CleanCloud became part of ESA’s EarthCARE Cal/Val program through the EC3 project, providing data from Arctic and Mediterranean campaigns. Kilometer-scale global and regional models have been prepared with remote sensing forward operators and convective life-cycle constraints. Source–receptor analyses traced aerosol origins, showing global models often underestimate natural aerosol sources in the Arctic. To improve representation, new reanalysis datasets and receptor models were developed, including a high-resolution CCN dataset interpolated onto air mass trajectories. Studies also explored how land cover changes and emission reductions affect BVOC emissions and SOA formation, underlining feedbacks between climate and aerosols.

New parameterizations were developed for Earth System Models, including machine-learning emulators of ACI in convective precipitation and updraft velocity schemes based on large-eddy simulations. Global INP datasets informed empirical parameterizations revealing regional source differences. Models and observations were integrated through Perturbed Parameter Ensembles in ECHAM-HAM, ICON-HAM, and EC-Earth, with ICON-HAM using nudging for improved meteorological alignment. Historical analyses of aerosol radiative forcing combining satellite and CMIP6 data showed a shift from increasing to decreasing forcing in the early 21st century, with strong regional variation. Machine learning highlighted cloud fraction and droplet concentrations as key drivers of top-of-atmosphere albedo changes.

Near-term climate projections from RAMIP simulations assessed regional climate effects of aerosol reductions, notably in East Asia where air quality improvements contribute to accelerated warming. Source–receptor analyses with UKESM1.0 further revealed future changes in aerosol transport and sources.

Finally, CleanCloud developed the CleanCloud Metabase (CCM), a search engine hosted at AU-ENVS that connects users to open aerosol–cloud datasets from multiple databases. While it does not host data directly, CCM enables integrated access across platforms. Currently in development and accessible upon request, it will be made public via the CleanCloud project webpage once finalized.

The CleanCloud CHOPIN campaign showed that biological ice nucleating particles (INPs) exhibit a strong diurnal cycle in the Boundary Layer, with late-afternoon peaks linked to biological activity, higher temperature, and humidity. Active at warmer temperatures (−13.5 °C), biogenic INPs can initiate ice formation and precipitation. Data confirmed variability in bioaerosol concentrations during cloud events and their influence on cloud ice content, supporting their role in triggering afternoon precipitation in orographic systems.

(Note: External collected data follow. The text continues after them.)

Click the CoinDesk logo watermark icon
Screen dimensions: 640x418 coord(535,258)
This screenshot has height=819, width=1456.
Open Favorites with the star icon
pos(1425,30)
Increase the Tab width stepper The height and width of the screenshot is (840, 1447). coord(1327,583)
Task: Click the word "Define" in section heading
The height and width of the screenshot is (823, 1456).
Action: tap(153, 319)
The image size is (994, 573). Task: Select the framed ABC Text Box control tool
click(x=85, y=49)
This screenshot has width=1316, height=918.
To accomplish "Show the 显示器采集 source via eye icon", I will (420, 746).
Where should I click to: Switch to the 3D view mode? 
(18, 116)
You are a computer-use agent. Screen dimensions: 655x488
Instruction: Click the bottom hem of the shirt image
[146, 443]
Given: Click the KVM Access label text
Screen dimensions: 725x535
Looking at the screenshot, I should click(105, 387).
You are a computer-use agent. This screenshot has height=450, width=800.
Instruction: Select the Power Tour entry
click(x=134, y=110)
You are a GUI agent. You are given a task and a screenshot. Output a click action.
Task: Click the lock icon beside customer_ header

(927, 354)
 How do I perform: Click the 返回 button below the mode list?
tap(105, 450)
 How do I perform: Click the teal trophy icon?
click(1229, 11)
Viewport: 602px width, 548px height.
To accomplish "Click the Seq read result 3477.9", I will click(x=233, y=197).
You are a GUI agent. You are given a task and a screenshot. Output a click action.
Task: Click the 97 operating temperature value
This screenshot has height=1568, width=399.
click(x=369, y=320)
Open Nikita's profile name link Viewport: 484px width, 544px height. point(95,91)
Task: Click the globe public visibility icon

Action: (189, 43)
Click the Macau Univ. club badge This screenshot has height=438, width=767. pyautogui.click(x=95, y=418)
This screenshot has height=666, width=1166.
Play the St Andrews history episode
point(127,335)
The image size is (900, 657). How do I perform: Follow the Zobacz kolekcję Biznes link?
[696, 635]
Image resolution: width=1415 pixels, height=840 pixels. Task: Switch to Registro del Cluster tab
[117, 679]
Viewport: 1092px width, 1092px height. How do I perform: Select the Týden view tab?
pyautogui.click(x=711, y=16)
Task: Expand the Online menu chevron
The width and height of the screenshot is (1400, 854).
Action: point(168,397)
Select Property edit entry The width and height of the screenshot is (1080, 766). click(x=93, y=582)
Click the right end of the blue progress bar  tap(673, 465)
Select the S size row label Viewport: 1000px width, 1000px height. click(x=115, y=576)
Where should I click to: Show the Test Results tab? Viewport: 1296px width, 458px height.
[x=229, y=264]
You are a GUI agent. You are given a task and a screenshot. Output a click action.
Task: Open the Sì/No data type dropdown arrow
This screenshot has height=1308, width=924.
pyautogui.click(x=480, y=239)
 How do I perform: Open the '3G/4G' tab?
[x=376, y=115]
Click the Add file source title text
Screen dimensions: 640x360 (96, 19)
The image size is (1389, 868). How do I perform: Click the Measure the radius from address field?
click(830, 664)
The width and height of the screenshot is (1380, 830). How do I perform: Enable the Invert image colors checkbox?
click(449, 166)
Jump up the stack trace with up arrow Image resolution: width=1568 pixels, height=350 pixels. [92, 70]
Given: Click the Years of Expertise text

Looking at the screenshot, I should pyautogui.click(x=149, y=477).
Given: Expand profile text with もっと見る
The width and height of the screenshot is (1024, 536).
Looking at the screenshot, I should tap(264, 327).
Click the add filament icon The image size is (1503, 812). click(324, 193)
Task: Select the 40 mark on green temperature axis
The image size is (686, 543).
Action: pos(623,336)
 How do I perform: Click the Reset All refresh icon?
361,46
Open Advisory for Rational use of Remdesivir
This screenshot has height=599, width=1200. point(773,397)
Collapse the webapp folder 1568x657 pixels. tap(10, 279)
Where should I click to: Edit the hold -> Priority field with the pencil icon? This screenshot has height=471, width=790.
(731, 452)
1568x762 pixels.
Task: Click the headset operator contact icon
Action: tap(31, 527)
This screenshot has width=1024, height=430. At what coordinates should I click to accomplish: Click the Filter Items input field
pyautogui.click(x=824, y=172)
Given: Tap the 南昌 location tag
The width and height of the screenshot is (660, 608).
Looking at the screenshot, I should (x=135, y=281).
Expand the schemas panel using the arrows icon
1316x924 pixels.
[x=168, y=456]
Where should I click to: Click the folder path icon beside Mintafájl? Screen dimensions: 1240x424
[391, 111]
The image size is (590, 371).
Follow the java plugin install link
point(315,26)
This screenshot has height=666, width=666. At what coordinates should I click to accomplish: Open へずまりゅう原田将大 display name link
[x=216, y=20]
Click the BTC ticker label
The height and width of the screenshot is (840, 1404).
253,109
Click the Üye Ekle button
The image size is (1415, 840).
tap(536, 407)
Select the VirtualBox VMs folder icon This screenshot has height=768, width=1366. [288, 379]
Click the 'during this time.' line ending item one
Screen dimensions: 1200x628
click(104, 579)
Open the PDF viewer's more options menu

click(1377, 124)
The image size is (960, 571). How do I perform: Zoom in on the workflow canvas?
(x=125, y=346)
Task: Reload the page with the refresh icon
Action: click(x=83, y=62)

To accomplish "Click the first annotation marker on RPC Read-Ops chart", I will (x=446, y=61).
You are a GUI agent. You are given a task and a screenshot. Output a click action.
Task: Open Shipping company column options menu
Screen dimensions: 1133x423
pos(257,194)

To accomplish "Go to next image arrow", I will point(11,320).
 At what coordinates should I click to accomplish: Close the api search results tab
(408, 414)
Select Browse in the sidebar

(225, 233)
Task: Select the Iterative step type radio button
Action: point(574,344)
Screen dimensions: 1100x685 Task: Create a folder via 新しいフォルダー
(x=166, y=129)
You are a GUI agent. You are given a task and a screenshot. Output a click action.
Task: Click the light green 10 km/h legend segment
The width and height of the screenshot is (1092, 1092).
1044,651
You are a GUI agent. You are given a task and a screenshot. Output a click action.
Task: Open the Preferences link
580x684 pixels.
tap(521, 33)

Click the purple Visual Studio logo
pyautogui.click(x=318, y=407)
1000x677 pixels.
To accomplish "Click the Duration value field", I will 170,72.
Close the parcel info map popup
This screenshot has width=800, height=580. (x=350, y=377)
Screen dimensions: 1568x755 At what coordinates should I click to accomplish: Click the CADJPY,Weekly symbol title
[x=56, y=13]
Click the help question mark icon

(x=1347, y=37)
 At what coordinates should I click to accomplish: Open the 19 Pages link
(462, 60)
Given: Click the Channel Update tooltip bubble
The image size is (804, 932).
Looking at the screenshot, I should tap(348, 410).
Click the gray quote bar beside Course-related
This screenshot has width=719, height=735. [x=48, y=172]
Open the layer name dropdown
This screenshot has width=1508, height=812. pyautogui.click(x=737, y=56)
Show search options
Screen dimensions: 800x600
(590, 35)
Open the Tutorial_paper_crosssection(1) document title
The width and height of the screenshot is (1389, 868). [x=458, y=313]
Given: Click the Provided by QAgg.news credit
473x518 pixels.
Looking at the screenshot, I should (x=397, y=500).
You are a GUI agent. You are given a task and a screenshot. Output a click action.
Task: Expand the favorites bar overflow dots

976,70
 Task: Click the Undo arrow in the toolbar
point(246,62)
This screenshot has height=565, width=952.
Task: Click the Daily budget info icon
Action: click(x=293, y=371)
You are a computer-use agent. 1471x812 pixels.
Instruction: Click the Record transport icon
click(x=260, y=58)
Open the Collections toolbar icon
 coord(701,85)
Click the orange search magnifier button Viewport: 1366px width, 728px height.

High-resolution modeling with WRF-EPFL (1 km domains) explicitly represented microphysics and secondary ice production, reproducing extreme precipitation validated by radar. While bulk parameterizations captured average rainfall, extremes with deep convection required fine-scale simulations. Fusion of radar with WRF outputs (via CR-SIM) showed skewness in fall velocity distributions, signatures of riming and aggregation, resolved only at high resolution.

New INP parameterizations were developed for Earth System Models. A Doppler lidar method, using aerosol backscatter and depolarization, matched in situ PINE data at colder, dust-dominated temperatures (−23.5 °C). A fluorescence lidar method quantified biological INPs at warmer regimes (−13.5 °C), showing strong agreement with WIBS-INP benchmarks. Together, these approaches demonstrate the feasibility of particle-type-specific INP retrievals, paving the way for satellite applications and improved climate model integration.